Reproduce every record exactly as given.

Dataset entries
>>>

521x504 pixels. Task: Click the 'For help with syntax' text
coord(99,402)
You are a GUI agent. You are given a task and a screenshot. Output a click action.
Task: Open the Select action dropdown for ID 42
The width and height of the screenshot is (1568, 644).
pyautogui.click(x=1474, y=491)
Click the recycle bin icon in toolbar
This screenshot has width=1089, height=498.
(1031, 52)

<<<

* Completed exercise
521x504 pixels. Task: Click the 'For help with syntax' text
coord(99,402)
You are a GUI agent. You are given a task and a screenshot. Output a click action.
Task: Open the Select action dropdown for ID 42
The width and height of the screenshot is (1568, 644).
pyautogui.click(x=1474, y=491)
Click the recycle bin icon in toolbar
This screenshot has width=1089, height=498.
(1031, 52)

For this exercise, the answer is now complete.